Your output should be the entries below, from the first line up to and including the line with "Consola Vero Natural 129X79X30 (525, 1124)", reproduced exactly and with no other lines.
[Start of section]
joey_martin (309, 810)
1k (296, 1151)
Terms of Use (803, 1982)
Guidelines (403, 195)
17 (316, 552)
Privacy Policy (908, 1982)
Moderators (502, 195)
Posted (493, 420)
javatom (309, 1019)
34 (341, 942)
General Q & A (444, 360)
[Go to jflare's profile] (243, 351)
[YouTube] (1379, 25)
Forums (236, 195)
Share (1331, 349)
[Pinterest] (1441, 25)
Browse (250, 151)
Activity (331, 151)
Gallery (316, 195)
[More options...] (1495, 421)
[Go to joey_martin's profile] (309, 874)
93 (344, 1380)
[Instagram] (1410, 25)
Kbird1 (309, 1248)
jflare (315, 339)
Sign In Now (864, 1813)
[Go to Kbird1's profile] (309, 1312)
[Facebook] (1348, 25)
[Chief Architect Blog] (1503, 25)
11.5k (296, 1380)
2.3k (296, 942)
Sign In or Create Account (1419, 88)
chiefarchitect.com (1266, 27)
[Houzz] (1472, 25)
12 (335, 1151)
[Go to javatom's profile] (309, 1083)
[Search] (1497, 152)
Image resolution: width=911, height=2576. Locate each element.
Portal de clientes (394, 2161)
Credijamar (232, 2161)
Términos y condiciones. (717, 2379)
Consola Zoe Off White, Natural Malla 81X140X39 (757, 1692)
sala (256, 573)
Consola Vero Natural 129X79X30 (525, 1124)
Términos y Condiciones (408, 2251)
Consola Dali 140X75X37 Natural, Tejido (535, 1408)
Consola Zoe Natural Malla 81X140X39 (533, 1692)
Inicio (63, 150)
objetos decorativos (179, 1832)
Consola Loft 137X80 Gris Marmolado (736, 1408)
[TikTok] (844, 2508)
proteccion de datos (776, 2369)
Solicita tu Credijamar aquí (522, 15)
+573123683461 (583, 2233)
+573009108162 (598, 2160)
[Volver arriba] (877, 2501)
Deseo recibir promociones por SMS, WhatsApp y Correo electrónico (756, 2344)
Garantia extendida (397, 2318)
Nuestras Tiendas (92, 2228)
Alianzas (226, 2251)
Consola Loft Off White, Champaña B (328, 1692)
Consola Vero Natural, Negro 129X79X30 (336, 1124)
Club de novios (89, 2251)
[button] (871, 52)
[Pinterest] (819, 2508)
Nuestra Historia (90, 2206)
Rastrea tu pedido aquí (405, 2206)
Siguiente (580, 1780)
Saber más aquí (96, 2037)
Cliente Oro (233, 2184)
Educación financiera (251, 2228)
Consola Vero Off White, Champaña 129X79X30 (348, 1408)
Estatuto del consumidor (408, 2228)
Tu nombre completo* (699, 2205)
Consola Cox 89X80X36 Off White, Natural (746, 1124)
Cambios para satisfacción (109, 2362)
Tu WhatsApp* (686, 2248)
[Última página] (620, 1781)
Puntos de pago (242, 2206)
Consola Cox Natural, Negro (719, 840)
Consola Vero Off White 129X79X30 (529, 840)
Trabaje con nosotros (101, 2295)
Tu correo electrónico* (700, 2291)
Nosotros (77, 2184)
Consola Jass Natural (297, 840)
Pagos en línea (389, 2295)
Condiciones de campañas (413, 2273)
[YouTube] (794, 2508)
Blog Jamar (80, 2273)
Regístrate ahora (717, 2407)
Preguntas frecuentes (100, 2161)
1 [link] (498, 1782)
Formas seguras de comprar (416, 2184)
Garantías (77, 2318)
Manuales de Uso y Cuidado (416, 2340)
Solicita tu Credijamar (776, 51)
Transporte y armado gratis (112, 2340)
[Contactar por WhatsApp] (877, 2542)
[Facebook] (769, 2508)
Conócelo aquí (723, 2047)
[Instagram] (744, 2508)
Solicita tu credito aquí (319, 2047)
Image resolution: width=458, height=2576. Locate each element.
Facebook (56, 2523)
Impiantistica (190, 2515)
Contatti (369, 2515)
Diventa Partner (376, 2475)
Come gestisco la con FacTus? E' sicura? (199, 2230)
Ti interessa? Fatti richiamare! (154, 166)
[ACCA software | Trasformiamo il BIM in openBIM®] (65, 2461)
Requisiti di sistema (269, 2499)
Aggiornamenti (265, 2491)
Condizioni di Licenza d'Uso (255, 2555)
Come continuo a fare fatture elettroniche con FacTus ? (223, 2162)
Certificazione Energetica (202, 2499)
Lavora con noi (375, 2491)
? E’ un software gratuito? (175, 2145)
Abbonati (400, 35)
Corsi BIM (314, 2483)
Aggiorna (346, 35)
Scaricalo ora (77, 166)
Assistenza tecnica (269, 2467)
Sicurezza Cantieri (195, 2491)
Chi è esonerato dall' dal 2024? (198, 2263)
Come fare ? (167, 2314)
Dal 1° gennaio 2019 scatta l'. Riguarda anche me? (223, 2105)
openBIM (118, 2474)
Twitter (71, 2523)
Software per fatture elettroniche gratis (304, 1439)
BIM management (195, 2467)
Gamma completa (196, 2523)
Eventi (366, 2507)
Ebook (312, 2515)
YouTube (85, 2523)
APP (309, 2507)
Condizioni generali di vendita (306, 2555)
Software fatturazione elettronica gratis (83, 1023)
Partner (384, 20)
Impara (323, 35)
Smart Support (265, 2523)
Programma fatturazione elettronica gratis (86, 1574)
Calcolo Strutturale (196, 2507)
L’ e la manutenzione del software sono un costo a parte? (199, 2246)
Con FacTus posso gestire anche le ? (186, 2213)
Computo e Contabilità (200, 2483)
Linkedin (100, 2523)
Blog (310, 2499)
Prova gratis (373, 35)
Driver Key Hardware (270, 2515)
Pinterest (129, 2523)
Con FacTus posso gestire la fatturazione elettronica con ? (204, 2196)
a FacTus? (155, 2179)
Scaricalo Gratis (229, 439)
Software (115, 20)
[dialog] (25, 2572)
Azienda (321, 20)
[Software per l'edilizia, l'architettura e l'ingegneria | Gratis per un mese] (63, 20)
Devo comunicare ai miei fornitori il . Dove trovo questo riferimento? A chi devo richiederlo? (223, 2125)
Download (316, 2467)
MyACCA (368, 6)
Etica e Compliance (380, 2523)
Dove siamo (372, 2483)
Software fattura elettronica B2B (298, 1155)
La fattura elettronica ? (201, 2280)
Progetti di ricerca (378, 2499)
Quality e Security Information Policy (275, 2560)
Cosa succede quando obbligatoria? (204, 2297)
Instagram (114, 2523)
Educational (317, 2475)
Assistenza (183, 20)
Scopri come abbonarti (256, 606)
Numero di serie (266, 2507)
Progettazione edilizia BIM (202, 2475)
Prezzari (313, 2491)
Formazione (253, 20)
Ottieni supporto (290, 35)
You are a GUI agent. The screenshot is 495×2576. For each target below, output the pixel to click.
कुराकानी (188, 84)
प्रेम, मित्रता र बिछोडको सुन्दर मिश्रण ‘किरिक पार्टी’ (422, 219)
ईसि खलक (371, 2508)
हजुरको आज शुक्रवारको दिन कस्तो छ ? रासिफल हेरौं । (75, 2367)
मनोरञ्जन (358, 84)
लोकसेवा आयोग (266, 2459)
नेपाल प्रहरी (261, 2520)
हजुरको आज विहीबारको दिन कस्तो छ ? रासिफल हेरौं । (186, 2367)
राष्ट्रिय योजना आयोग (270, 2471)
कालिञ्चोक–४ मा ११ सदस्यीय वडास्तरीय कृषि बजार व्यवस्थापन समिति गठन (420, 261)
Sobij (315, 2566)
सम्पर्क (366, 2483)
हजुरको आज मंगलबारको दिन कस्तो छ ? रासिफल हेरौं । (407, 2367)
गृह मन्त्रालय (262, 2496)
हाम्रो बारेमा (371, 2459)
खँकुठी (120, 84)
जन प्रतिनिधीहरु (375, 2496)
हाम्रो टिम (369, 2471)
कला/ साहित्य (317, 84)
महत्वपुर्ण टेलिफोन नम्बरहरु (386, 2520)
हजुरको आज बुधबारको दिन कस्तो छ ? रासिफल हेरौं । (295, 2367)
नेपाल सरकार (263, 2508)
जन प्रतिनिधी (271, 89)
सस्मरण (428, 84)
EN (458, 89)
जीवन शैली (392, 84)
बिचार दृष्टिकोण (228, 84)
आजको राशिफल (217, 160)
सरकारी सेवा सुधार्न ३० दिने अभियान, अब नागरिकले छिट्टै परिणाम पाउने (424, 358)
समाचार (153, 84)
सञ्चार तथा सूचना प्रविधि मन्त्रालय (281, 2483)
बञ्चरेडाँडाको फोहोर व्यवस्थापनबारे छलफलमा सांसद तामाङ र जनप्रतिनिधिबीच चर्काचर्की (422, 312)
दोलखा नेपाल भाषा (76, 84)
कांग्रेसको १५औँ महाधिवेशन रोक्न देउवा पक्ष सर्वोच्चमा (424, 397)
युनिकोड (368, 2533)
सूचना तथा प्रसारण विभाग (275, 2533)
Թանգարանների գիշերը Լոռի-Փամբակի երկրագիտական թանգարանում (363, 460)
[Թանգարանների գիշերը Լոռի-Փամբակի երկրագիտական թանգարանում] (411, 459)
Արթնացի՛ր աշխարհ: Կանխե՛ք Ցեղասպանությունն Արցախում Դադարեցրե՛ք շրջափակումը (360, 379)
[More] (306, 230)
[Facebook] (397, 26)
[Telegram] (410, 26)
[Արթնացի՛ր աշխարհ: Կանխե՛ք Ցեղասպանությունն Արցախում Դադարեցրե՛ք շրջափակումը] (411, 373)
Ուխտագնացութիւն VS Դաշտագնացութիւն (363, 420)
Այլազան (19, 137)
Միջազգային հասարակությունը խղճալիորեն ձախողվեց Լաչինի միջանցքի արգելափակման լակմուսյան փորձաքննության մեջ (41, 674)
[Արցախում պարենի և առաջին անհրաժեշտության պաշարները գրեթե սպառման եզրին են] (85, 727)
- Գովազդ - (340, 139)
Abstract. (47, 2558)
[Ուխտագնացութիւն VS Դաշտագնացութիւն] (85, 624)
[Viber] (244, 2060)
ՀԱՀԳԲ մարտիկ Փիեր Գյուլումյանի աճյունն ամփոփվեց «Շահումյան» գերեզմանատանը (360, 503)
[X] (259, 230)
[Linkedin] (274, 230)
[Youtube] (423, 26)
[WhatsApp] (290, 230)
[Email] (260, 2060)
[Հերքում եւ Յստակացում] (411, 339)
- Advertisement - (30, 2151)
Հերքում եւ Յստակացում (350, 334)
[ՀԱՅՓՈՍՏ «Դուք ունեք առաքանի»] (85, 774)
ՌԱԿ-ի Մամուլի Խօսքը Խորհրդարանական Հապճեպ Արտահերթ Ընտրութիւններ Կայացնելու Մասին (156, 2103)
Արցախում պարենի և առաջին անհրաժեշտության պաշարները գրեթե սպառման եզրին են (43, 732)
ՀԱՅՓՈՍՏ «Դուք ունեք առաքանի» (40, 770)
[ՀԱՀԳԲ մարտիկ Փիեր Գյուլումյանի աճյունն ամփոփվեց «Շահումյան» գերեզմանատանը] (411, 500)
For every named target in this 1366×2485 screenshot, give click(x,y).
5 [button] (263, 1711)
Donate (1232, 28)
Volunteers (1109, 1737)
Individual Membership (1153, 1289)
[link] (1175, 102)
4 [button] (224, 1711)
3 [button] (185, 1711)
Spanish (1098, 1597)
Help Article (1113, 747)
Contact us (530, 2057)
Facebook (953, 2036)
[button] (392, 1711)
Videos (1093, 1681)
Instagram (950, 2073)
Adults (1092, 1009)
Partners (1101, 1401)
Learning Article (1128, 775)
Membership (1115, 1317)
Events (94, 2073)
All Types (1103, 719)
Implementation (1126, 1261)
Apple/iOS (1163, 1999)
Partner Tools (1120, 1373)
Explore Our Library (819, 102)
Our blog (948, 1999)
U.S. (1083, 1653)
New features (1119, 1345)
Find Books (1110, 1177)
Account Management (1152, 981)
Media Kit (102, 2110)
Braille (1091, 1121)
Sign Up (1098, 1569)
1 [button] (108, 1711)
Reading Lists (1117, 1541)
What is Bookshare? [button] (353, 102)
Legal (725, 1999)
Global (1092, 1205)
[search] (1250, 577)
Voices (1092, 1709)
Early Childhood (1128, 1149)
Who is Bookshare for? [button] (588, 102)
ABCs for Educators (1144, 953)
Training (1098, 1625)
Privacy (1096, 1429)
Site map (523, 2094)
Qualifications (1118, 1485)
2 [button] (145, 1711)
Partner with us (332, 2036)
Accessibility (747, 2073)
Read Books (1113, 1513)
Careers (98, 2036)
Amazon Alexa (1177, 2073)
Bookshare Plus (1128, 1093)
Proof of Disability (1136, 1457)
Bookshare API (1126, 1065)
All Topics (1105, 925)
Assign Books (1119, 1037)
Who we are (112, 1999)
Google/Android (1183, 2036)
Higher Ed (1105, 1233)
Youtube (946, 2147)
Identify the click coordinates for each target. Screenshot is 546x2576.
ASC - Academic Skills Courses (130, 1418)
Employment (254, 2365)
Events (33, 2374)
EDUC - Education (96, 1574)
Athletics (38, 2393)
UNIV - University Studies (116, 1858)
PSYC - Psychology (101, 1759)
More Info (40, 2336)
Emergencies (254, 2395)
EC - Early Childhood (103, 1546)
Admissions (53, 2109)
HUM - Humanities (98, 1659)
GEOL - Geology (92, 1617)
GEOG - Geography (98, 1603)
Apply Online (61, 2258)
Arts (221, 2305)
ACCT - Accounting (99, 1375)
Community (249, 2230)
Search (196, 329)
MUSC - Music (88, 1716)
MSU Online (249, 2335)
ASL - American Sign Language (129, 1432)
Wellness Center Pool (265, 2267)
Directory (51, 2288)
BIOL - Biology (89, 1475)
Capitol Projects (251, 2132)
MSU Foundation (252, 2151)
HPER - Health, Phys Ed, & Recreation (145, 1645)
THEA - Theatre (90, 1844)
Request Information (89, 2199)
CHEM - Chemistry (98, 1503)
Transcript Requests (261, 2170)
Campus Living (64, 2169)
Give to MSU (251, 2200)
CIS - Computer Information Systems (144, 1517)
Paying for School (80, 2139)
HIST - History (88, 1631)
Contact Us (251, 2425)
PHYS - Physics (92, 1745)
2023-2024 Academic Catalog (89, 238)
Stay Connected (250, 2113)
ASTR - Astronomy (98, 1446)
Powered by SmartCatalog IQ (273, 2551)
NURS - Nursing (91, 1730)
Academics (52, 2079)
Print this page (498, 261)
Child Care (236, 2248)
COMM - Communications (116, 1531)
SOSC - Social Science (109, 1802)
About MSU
[End of section]
[SOLUTION TO THIS EXERCISE]:
joey_martin (309, 810)
1k (296, 1151)
Terms of Use (803, 1982)
Guidelines (403, 195)
17 (316, 552)
Privacy Policy (908, 1982)
Moderators (502, 195)
Posted (493, 420)
javatom (309, 1019)
34 (341, 942)
General Q & A (444, 360)
[Go to jflare's profile] (243, 351)
[YouTube] (1379, 25)
Forums (236, 195)
Share (1331, 349)
[Pinterest] (1441, 25)
Browse (250, 151)
Activity (331, 151)
Gallery (316, 195)
[More options...] (1495, 421)
[Go to joey_martin's profile] (309, 874)
93 (344, 1380)
[Instagram] (1410, 25)
Kbird1 (309, 1248)
jflare (315, 339)
Sign In Now (864, 1813)
[Go to Kbird1's profile] (309, 1312)
[Facebook] (1348, 25)
[Chief Architect Blog] (1503, 25)
11.5k (296, 1380)
2.3k (296, 942)
Sign In or Create Account (1419, 88)
chiefarchitect.com (1266, 27)
[Houzz] (1472, 25)
12 (335, 1151)
[Go to javatom's profile] (309, 1083)
[Search] (1497, 152)
Image resolution: width=911, height=2576. Locate each element.
Portal de clientes (394, 2161)
Credijamar (232, 2161)
Términos y condiciones. (717, 2379)
Consola Zoe Off White, Natural Malla 81X140X39 (757, 1692)
sala (256, 573)
Consola Vero Natural 129X79X30 (525, 1124)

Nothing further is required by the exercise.